TEXTO DEL EJERCICIO:
Los vecinos de Cañito Bazán reciben una indemnización de 750.000 euros

Trabajos de apuntalamiento en el local en el que se inició el fuego | MADERO CUBERO
Los propietarios consiguen el dinero de las compañías de seguros, mientras avanzan los trabajos de reparación, cifrados en más de 800.000 euros | Dos bloques permanecen desalojados

La comunidad de propietarios del bloque de viviendas de Los Jardines de Trassierra, en Cañito Bazán, que sufrió un voraz incendio en enero que forzó el desalojo de siete bloques, han recibido ya una primera indemnización por parte de la compañía de seguros de 750.000 euros. Los propietarios esperaban esta noticia como agua de mayo, ya que la reparación de todos los bloques de pisos está siendo muy costosa. Los cálculos la cifran en más de 800.000 euros. De momento, según han confirmado fuentes vecinales, los vecinos no han tenido que aportar ni un euro a una reparación que está siendo muy compleja.

Así, pese a que el próximo lunes se cumplirá medio año desde que un incendio en un bazar chino obligase al desalojo de más de un centenar de familias de varios bloques del edificio Los Jardines de Trassierra, treinta de esas familias están igual que entonces: siguen sin poder acceder a sus casas debido a la gravedad de los daños que sufrió el inmueble y que han obligado a afrontar una costosísima reforma que se se va más allá de los 800.000 euros.

Según las fuentes consultadas por este medio, todos los habitantes de los bloques 13 y 14, los más afectados por las llamas declaradas en el bazar chino, siguen sin poder volver a sus casas. El resto de afectados, unas 80 familias, han ido volviendo “con cuentagotas” y tras mantener de forma individualizada conversaciones con los seguros y los responsables de la reforma del edificio, en el que ya se han completado prácticamente la reforma de las zonas comunes, pero en el que falta mucho por hacer.

Datos de localización por coordenadas de píxel
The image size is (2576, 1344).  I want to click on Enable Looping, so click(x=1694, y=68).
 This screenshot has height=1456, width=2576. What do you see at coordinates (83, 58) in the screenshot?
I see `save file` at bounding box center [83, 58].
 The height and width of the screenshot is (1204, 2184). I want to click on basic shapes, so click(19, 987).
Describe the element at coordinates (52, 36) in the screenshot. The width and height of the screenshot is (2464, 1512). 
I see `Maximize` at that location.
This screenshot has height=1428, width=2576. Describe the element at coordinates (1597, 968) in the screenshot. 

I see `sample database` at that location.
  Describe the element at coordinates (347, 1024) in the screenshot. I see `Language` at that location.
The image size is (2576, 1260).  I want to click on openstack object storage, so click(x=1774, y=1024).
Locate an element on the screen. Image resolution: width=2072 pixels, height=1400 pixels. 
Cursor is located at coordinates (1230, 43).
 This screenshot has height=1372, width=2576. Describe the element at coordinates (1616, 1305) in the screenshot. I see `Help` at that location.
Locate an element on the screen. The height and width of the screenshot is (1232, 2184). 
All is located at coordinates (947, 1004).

TAREA POR REALIZAR: Copia del texto del ejercicio el fragmento que va desde "Según las fuentes" hasta "mucho por hacer.". Estos registros provienen de una fuente distinta.

RESPUESTA:
Según las fuentes consultadas por este medio, todos los habitantes de los bloques 13 y 14, los más afectados por las llamas declaradas en el bazar chino, siguen sin poder volver a sus casas. El resto de afectados, unas 80 familias, han ido volviendo “con cuentagotas” y tras mantener de forma individualizada conversaciones con los seguros y los responsables de la reforma del edificio, en el que ya se han completado prácticamente la reforma de las zonas comunes, pero en el que falta mucho por hacer.